Segundo o coronel, um gabinete de crise foi instalado com a participação de diversos órgãos estaduais e das Defesas Civis municipais para planejar ações preventivas diante do cenário climático previsto.
“O gabinete de crise, com todas as instituições do Governo do Estado, já vem se preparando para o El Niño. Estamos realizando várias reuniões envolvendo as Defesas Civis municipais. Neste momento, passamos por um período normal de pouca chuva na nossa região, principalmente nos meses de agosto e setembro”, declarou.
Carlos Batista explicou que a maior preocupação é com a possibilidade de o fenômeno ganhar intensidade justamente no período em que o Acre costuma registrar o início da estação chuvosa. “A preocupação é porque a tendência é de o El Niño ficar mais intenso nos meses de outubro e novembro. Normalmente, esse é o período em que começam as primeiras chuvas na nossa região. O receio é que a estiagem se prolongue durante outubro, novembro e dezembro, como apontam os indicadores.”
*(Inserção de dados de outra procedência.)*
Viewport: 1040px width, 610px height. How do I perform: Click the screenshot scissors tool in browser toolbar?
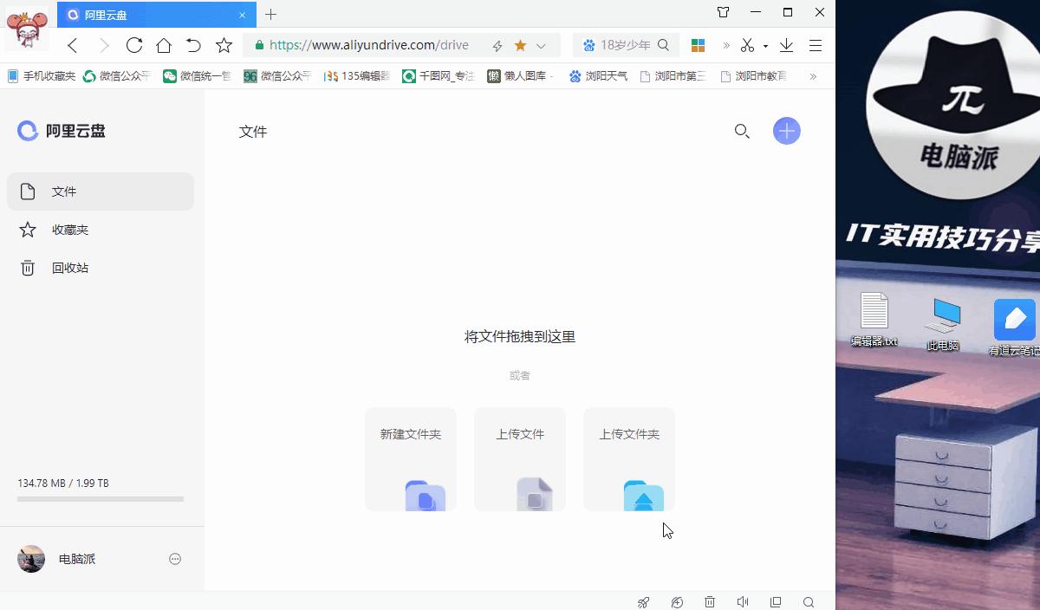tap(746, 45)
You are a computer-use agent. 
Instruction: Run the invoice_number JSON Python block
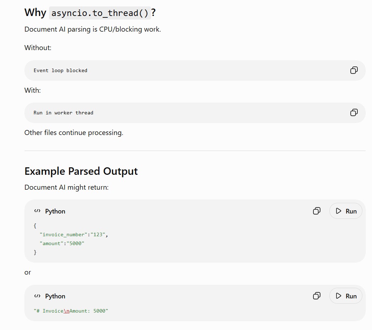click(x=346, y=211)
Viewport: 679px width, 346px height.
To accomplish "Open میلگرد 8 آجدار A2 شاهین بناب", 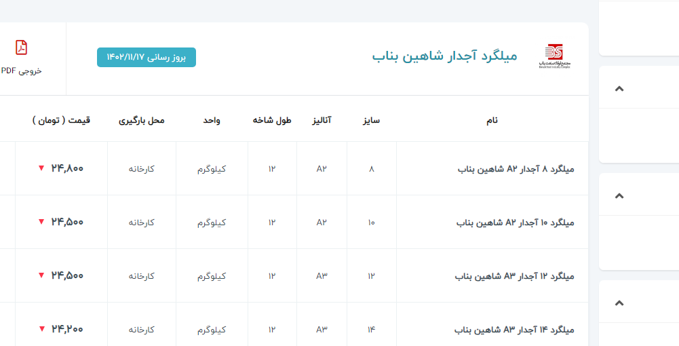I will [516, 169].
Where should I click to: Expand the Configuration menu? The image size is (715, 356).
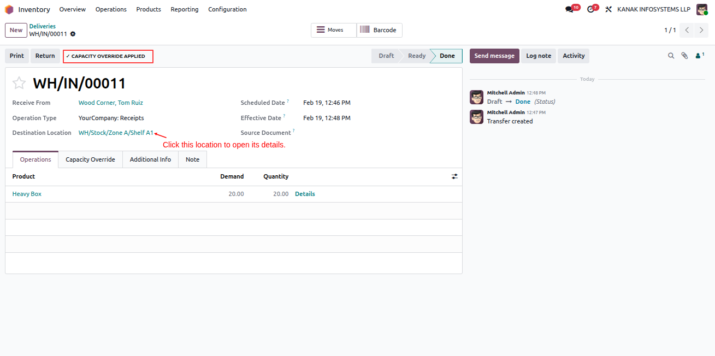click(x=227, y=9)
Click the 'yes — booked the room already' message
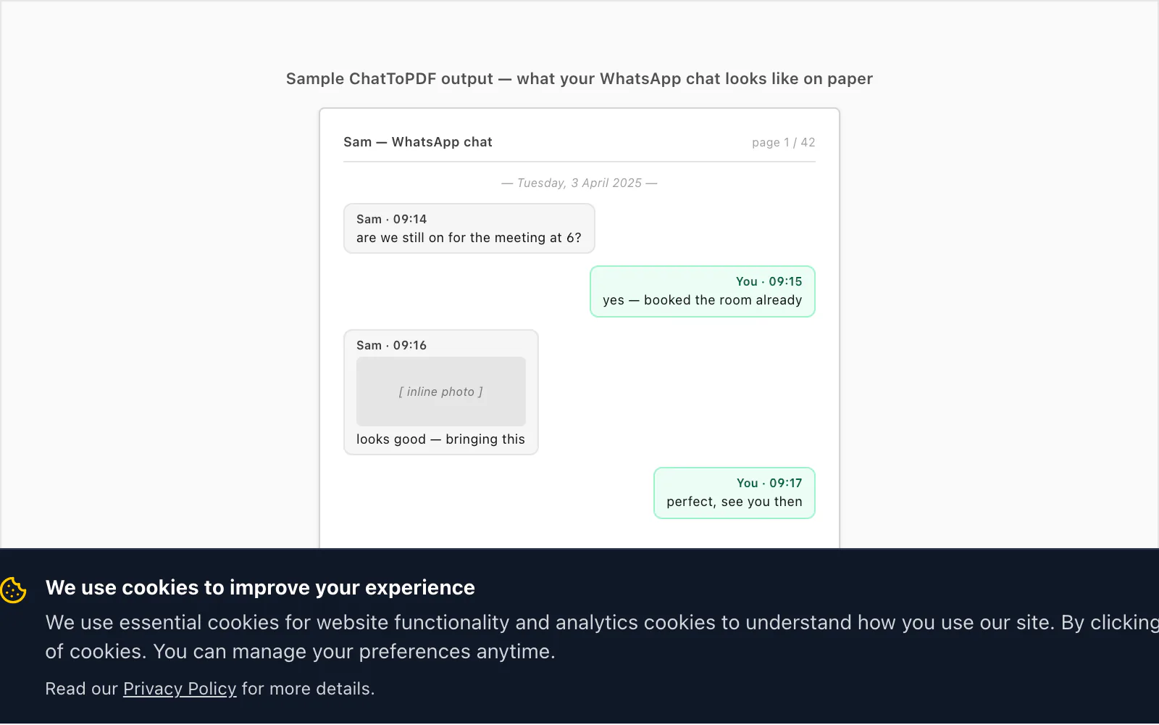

O comandante destacou que o Estado, os municípios e o Governo Federal já articulam medidas para minimizar os impactos de uma eventual seca prolongada.“Estamos buscando, como Estado, junto aos municípios e ao Governo Federal, fortalecer nossas ações para reduzir os impactos de uma possível estiagem mais prolongada.”
Ao explicar os efeitos do El Niño sobre o clima do Acre, Carlos Batista afirmou que o fenômeno tende a reduzir o volume de chuvas e elevar as temperaturas.“O El Niño é um fenômeno que, para a nossa região, reduz a quantidade de chuvas, aumenta as temperaturas e favorece um período mais seco. Todos os indicadores apontam que os meses de outubro e novembro poderão registrar precipitações abaixo da média histórica”, encerrou.